In the case where wavelength conversion is performed by using a high-output laser, it is highly likely that the light intensity of an incident laser beam or a laser beam generated by wavelength conversion may be unduly increased, which may cause crystal damage or degradation. It is possible to suppress crystal damage or degradation by increasing the beam diameter of a laser beam to be used in wavelength conversion, and suppressing an increase in light intensity. There is, however, a limit in increasing the width of a crystal in Z-axis direction, while securely and uniformly forming a periodically polarization reversed structure. Accordingly, it is impossible to increase the beam diameter over the limit.
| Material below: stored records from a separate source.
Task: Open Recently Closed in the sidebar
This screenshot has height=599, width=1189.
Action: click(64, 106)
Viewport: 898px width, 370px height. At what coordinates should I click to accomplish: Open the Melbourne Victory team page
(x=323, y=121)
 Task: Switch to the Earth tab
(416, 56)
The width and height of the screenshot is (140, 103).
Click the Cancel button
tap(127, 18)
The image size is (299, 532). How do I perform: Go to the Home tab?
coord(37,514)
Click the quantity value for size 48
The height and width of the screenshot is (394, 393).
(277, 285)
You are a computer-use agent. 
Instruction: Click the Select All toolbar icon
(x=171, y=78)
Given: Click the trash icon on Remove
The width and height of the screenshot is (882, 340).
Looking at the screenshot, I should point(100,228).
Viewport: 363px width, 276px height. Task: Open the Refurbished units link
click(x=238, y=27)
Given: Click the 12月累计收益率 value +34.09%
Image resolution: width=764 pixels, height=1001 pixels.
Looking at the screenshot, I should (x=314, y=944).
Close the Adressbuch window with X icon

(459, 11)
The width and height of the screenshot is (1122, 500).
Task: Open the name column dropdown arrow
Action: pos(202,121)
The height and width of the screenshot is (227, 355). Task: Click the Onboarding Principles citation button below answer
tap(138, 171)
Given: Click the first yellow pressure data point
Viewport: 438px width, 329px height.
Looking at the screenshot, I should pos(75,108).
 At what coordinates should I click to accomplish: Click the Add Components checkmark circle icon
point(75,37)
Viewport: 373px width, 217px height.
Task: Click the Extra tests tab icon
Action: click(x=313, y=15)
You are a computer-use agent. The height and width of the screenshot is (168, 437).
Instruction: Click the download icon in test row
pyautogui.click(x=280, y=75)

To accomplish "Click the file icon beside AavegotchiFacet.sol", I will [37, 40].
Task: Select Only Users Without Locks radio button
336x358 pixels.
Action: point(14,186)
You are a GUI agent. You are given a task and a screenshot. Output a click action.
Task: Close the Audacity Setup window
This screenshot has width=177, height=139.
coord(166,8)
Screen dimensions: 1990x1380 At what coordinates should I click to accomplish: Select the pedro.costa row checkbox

In the case where a green laser beam is obtained by subjecting an infrared laser beam to wavelength conversion, using a laser wavelength conversion element, an ultraviolet laser beam is generated by superimposing the green laser beam and the infrared laser beam. When the ultraviolet laser beam and the green laser beam are superimposed, the green laser beam is absorbed, and crystal damage may occur. In view of the above phenomenon, it is indispensable to reduce the infrared beam intensity by increasing the beam diameter in order to realize high-output performance, because generally, the intensity of green beam is proportional to the square of the incident beam intensity, and the intensity of ultraviolet beam is proportional to the third power of the incident beam intensity.